Goat Cheese Brushetta

It's no secret that I would prefer eating a few different things for dinner over eating one large meal. Considering that I always have a baguette on hand, it's never difficult for me to satiate my desire for beautiful little snacks. This particular bruschetta concoction is one that I'm famous for among my friends.
The crunchy baked crostini, tangy goat cheese, peppery arugula, and sweet tomatoes are the ideal combination of ingredients. The marinated tomatoes are also delicious as an uncooked sauce to put over pasta.

Goat Cheese Bruschetta
Yields: 4 Servings

1 roma tomato, diced
1 small clove garlic
1 dash dried oregano
1/2 ciabatta baguette
2 tablespoons olive oil
kosher salt
black pepper
1/2 cup baby arugula
1/4 cup goat cheese

Mince one clove of garlic and combine it with the diced tomato and the dried oregano.

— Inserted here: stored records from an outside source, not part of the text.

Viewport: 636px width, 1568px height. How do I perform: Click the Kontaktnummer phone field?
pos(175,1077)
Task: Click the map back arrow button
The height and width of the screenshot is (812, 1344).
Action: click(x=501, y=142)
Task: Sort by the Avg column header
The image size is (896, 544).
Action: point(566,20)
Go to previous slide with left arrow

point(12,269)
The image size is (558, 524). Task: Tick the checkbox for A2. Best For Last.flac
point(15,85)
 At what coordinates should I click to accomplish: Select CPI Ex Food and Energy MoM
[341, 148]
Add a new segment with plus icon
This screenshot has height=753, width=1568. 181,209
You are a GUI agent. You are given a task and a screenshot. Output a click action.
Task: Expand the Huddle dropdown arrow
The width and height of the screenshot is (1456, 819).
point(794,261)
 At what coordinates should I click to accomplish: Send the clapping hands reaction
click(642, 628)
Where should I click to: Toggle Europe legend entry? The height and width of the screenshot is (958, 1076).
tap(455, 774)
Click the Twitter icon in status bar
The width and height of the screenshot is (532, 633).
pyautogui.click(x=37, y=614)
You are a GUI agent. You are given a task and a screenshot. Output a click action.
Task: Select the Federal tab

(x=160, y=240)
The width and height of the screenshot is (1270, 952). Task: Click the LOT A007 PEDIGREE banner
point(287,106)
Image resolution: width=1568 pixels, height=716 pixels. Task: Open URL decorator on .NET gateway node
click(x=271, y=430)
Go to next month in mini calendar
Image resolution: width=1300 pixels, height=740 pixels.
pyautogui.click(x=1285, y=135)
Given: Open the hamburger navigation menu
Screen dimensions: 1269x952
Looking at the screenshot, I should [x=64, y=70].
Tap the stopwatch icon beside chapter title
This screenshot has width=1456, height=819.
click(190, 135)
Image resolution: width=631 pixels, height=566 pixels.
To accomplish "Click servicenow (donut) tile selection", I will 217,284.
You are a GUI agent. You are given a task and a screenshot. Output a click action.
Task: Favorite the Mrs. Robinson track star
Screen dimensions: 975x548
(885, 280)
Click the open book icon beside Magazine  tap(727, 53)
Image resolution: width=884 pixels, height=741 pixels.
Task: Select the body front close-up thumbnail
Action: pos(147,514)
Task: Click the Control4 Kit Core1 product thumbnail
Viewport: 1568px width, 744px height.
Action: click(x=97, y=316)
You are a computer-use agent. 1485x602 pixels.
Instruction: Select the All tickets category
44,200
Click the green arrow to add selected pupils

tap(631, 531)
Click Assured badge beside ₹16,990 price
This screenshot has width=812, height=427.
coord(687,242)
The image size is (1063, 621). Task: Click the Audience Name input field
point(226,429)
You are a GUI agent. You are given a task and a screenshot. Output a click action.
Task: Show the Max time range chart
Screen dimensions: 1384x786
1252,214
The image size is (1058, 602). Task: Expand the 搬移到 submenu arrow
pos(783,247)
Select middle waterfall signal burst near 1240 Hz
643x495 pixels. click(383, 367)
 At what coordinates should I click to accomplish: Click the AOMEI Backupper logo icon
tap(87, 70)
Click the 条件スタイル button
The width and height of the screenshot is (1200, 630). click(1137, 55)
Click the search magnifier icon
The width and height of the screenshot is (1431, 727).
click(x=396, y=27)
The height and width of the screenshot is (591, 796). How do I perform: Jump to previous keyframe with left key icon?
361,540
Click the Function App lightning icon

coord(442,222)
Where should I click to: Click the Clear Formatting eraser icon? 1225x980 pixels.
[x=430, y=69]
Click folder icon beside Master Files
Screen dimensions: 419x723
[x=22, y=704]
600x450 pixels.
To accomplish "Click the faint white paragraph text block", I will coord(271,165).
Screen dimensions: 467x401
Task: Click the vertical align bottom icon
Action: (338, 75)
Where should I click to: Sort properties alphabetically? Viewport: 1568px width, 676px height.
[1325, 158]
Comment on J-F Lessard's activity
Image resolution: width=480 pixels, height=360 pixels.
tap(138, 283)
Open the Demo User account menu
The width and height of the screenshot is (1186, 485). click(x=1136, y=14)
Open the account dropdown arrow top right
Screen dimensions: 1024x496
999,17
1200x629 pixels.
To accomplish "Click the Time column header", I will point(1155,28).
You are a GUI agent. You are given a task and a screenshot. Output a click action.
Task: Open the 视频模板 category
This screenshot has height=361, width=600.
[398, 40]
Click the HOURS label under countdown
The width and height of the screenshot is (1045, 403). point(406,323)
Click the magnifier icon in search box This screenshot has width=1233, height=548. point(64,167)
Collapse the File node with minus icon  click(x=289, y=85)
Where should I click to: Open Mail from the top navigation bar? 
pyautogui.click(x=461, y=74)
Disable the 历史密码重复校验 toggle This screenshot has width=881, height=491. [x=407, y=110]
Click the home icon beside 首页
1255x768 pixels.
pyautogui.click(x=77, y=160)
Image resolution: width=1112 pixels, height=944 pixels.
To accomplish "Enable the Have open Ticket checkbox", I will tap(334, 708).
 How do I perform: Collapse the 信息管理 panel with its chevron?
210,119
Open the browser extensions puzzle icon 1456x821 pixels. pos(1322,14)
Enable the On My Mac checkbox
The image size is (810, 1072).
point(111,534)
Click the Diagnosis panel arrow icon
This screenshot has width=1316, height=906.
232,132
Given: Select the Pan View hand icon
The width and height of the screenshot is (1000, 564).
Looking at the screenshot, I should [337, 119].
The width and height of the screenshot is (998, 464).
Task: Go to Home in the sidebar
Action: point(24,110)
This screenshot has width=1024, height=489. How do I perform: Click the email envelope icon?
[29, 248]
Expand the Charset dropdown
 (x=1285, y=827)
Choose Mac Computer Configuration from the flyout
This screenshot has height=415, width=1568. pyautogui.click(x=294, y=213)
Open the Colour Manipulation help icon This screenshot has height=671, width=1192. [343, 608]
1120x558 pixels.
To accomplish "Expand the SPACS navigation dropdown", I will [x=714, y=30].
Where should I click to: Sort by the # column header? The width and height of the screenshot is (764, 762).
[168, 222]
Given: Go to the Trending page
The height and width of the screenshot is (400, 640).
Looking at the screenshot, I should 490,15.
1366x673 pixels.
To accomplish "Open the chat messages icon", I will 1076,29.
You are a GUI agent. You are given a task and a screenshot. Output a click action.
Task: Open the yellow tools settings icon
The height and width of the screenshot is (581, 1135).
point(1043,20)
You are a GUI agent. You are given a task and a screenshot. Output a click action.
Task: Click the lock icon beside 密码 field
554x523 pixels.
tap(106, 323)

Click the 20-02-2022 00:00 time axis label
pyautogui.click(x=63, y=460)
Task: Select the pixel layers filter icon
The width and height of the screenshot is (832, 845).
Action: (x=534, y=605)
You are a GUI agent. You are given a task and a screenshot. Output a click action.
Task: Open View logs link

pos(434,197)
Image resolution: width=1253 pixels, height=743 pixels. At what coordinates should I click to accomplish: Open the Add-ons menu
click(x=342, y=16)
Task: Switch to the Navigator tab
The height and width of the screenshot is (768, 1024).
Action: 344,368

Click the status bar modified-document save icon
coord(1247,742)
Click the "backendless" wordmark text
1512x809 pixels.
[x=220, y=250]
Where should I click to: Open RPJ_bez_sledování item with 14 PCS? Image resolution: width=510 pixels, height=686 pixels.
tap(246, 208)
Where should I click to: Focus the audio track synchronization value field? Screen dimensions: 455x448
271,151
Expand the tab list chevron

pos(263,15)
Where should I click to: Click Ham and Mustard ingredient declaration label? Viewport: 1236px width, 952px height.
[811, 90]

Drizzle this with olive oil and sprinkle it with some salt and pepper. Let this combination meld while you toast the bread.
Preheat your oven to 375 degrees. Thinly slice the ciabatta, drizzle it with olive and sprinkle it with salt and pepper. Place it on a sheet pan and put it into the oven for about ten minutes or until it's golden.
Finally, spread the goat cheese onto each slice, place a leaf of arugula on it and add a few pieces of tomato.